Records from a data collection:
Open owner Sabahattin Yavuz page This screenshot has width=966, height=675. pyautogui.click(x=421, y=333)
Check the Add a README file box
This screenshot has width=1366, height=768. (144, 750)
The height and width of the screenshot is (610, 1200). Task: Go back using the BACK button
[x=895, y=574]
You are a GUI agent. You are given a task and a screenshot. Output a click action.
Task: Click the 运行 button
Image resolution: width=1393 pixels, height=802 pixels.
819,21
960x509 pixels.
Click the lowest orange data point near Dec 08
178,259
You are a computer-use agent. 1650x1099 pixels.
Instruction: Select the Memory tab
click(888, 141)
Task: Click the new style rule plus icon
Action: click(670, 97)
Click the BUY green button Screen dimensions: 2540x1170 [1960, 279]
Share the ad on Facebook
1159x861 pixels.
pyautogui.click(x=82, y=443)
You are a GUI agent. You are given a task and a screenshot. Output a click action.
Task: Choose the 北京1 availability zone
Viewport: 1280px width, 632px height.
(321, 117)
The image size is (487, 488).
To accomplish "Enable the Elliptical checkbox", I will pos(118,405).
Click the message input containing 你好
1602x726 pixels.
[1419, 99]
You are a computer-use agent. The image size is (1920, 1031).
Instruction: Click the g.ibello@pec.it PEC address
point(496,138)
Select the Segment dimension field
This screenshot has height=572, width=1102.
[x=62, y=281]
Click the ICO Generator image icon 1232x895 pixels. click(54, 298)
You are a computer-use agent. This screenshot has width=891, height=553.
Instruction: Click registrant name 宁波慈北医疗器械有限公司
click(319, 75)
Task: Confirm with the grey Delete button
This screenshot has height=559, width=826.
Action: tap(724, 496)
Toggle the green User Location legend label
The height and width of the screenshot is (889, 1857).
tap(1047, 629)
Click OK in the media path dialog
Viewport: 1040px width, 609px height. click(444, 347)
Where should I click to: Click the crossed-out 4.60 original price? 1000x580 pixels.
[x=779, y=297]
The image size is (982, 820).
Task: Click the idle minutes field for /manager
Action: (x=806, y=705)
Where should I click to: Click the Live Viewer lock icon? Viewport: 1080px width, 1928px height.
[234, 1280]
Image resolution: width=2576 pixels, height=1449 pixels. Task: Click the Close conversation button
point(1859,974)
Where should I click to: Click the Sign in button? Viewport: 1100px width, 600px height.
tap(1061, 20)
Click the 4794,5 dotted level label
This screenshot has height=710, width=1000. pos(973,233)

# WHAT IS NEEDED
From the line holding "Task: Confirm with the grey Delete button" to the final line of the data, output each line exactly and nothing more.

# EXERCISE SOLUTION
Task: Confirm with the grey Delete button
This screenshot has height=559, width=826.
Action: tap(724, 496)
Toggle the green User Location legend label
The height and width of the screenshot is (889, 1857).
tap(1047, 629)
Click OK in the media path dialog
Viewport: 1040px width, 609px height. click(444, 347)
Where should I click to: Click the crossed-out 4.60 original price? 1000x580 pixels.
[x=779, y=297]
The image size is (982, 820).
Task: Click the idle minutes field for /manager
Action: (x=806, y=705)
Where should I click to: Click the Live Viewer lock icon? Viewport: 1080px width, 1928px height.
[234, 1280]
Image resolution: width=2576 pixels, height=1449 pixels. Task: Click the Close conversation button
point(1859,974)
Where should I click to: Click the Sign in button? Viewport: 1100px width, 600px height.
tap(1061, 20)
Click the 4794,5 dotted level label
This screenshot has height=710, width=1000. pos(973,233)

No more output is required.